- **Exercise directions**: Output all of the data verbatim.

-------- Material provided

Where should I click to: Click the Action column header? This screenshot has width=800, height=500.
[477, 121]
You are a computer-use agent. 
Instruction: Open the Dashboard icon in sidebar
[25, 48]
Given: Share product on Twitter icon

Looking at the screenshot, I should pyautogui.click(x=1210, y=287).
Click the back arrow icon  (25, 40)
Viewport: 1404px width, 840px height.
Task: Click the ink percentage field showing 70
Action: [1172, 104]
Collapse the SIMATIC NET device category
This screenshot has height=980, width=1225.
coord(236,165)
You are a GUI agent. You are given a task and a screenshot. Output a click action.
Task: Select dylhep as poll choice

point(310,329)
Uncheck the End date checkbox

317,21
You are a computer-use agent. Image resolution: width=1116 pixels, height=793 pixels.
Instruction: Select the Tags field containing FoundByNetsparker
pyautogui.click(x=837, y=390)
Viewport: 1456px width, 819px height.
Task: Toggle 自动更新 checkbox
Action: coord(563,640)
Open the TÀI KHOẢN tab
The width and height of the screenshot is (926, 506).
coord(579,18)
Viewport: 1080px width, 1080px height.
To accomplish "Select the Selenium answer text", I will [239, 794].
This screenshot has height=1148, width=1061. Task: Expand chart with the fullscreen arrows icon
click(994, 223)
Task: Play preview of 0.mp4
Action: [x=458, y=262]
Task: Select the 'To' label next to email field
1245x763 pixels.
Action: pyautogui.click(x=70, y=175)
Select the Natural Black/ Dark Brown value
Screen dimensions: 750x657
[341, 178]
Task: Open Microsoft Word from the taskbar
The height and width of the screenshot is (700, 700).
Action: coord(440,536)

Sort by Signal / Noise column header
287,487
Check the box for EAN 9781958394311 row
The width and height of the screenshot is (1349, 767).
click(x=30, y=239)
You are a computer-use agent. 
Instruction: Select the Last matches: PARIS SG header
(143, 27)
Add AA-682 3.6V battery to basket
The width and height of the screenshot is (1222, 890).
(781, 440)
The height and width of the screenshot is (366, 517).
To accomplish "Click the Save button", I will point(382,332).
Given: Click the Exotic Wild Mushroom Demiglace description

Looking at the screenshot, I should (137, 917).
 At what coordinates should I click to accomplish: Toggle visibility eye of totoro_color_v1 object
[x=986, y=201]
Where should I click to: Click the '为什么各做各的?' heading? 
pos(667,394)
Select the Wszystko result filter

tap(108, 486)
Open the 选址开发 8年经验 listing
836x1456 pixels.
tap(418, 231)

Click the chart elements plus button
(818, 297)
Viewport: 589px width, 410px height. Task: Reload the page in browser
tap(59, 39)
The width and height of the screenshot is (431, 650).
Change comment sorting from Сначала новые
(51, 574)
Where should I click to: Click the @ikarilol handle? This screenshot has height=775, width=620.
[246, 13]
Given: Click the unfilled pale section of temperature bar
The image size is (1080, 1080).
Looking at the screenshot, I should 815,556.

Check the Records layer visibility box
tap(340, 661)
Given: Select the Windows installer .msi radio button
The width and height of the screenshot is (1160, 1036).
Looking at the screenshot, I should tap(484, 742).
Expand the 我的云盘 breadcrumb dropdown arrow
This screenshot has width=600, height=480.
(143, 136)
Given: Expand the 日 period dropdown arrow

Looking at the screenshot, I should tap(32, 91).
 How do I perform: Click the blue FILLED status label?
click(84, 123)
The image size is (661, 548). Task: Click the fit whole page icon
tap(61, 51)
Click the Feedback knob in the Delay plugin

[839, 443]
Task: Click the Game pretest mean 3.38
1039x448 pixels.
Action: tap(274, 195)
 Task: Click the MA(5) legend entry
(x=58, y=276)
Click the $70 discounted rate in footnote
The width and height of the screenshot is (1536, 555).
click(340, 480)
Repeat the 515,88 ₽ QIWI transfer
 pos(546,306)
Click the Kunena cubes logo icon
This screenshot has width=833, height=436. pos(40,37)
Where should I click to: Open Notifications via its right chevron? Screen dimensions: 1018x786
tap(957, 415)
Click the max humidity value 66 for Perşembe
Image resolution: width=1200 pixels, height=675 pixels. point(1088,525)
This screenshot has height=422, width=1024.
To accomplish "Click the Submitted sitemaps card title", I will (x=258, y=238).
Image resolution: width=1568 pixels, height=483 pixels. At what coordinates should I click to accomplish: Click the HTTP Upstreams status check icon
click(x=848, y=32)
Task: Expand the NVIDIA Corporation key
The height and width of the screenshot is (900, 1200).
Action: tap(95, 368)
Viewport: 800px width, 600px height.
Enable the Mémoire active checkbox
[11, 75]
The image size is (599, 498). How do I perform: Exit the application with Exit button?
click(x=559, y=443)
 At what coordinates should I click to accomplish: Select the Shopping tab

----------------

- **Answer**:
Where should I click to: Click the Action column header? This screenshot has width=800, height=500.
[477, 121]
You are a computer-use agent. 
Instruction: Open the Dashboard icon in sidebar
[25, 48]
Given: Share product on Twitter icon

Looking at the screenshot, I should pyautogui.click(x=1210, y=287).
Click the back arrow icon  (25, 40)
Viewport: 1404px width, 840px height.
Task: Click the ink percentage field showing 70
Action: [1172, 104]
Collapse the SIMATIC NET device category
This screenshot has height=980, width=1225.
coord(236,165)
You are a GUI agent. You are given a task and a screenshot. Output a click action.
Task: Select dylhep as poll choice

point(310,329)
Uncheck the End date checkbox

317,21
You are a computer-use agent. Image resolution: width=1116 pixels, height=793 pixels.
Instruction: Select the Tags field containing FoundByNetsparker
pyautogui.click(x=837, y=390)
Viewport: 1456px width, 819px height.
Task: Toggle 自动更新 checkbox
Action: coord(563,640)
Open the TÀI KHOẢN tab
The width and height of the screenshot is (926, 506).
coord(579,18)
Viewport: 1080px width, 1080px height.
To accomplish "Select the Selenium answer text", I will [239, 794].
This screenshot has height=1148, width=1061. Task: Expand chart with the fullscreen arrows icon
click(994, 223)
Task: Play preview of 0.mp4
Action: [x=458, y=262]
Task: Select the 'To' label next to email field
1245x763 pixels.
Action: pyautogui.click(x=70, y=175)
Select the Natural Black/ Dark Brown value
Screen dimensions: 750x657
[341, 178]
Task: Open Microsoft Word from the taskbar
The height and width of the screenshot is (700, 700).
Action: coord(440,536)

Sort by Signal / Noise column header
287,487
Check the box for EAN 9781958394311 row
The width and height of the screenshot is (1349, 767).
click(x=30, y=239)
You are a computer-use agent. 
Instruction: Select the Last matches: PARIS SG header
(143, 27)
Add AA-682 3.6V battery to basket
The width and height of the screenshot is (1222, 890).
(781, 440)
The height and width of the screenshot is (366, 517).
To accomplish "Click the Save button", I will point(382,332).
Given: Click the Exotic Wild Mushroom Demiglace description

Looking at the screenshot, I should (137, 917).
 At what coordinates should I click to accomplish: Toggle visibility eye of totoro_color_v1 object
[x=986, y=201]
Where should I click to: Click the '为什么各做各的?' heading? 
pos(667,394)
Select the Wszystko result filter

tap(108, 486)
Open the 选址开发 8年经验 listing
836x1456 pixels.
tap(418, 231)

Click the chart elements plus button
(818, 297)
Viewport: 589px width, 410px height. Task: Reload the page in browser
tap(59, 39)
The width and height of the screenshot is (431, 650).
Change comment sorting from Сначала новые
(51, 574)
Where should I click to: Click the @ikarilol handle? This screenshot has height=775, width=620.
[246, 13]
Given: Click the unfilled pale section of temperature bar
The image size is (1080, 1080).
Looking at the screenshot, I should 815,556.

Check the Records layer visibility box
tap(340, 661)
Given: Select the Windows installer .msi radio button
The width and height of the screenshot is (1160, 1036).
Looking at the screenshot, I should tap(484, 742).
Expand the 我的云盘 breadcrumb dropdown arrow
This screenshot has width=600, height=480.
(143, 136)
Given: Expand the 日 period dropdown arrow

Looking at the screenshot, I should tap(32, 91).
 How do I perform: Click the blue FILLED status label?
click(84, 123)
The image size is (661, 548). Task: Click the fit whole page icon
tap(61, 51)
Click the Feedback knob in the Delay plugin

[839, 443]
Task: Click the Game pretest mean 3.38
1039x448 pixels.
Action: tap(274, 195)
 Task: Click the MA(5) legend entry
(x=58, y=276)
Click the $70 discounted rate in footnote
The width and height of the screenshot is (1536, 555).
click(340, 480)
Repeat the 515,88 ₽ QIWI transfer
 pos(546,306)
Click the Kunena cubes logo icon
This screenshot has width=833, height=436. pos(40,37)
Where should I click to: Open Notifications via its right chevron? Screen dimensions: 1018x786
tap(957, 415)
Click the max humidity value 66 for Perşembe
Image resolution: width=1200 pixels, height=675 pixels. point(1088,525)
This screenshot has height=422, width=1024.
To accomplish "Click the Submitted sitemaps card title", I will (x=258, y=238).
Image resolution: width=1568 pixels, height=483 pixels. At what coordinates should I click to accomplish: Click the HTTP Upstreams status check icon
click(x=848, y=32)
Task: Expand the NVIDIA Corporation key
The height and width of the screenshot is (900, 1200).
Action: tap(95, 368)
Viewport: 800px width, 600px height.
Enable the Mémoire active checkbox
[11, 75]
The image size is (599, 498). How do I perform: Exit the application with Exit button?
click(x=559, y=443)
 At what coordinates should I click to accomplish: Select the Shopping tab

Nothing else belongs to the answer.